Tuesday, July 20, 2010

4

Yesterday was good. Hunter entered to the theme from Superman, and that sort of set the tone. He had this really nice speech at the beginning where he talked about the opportunity that college represented for people and cautioned everyone not to let anyone ever belittle the students we work with. I never really see him get worked up about anything other than when he recounts stories of it when someone downplayed developmental education or the students working through those course.

The day started with a fairly basic review - the differences between assessment and evaluation (short answer: assessment is what other people do to you, evaluation is what you do for yourself), formative and summative processes, etc. We then moved into identifying the values we bring in to the workplace and talked about "measuring what we value rather than valuing what we can measure."
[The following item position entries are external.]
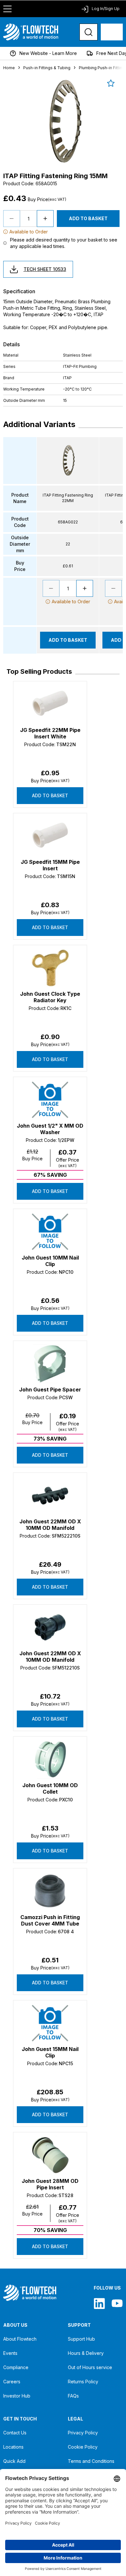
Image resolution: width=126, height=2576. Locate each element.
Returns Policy (83, 2381)
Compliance (15, 2367)
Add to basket (50, 795)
It was more less a natural progression, which I enjoyed. Figuring out what you value about your work isn't terribly hard after thinking about it. Then it's just a matter of measuring it and sharing it with people. Hunter said the industry standard for developmental courses is figuring out which percentage of your students go on to take a college course and earn a "C" or better. And that eliminates the FGCU problem (as I've called it - students who simply go to Edison for developmental course, never intending to take college credit at Edison) - if we had 100 students take a developmental course, and only 50 of them took a college credit course at Edison, and only 40 passed it, our passing rate would be 80%, not 40%.

Today is:

9-11:45 / Evaluation
1 - 4 / A model for evaluating developmental programs

From what he said yesterday, this is essentially the process of going back to the campus and eyeballing "what works."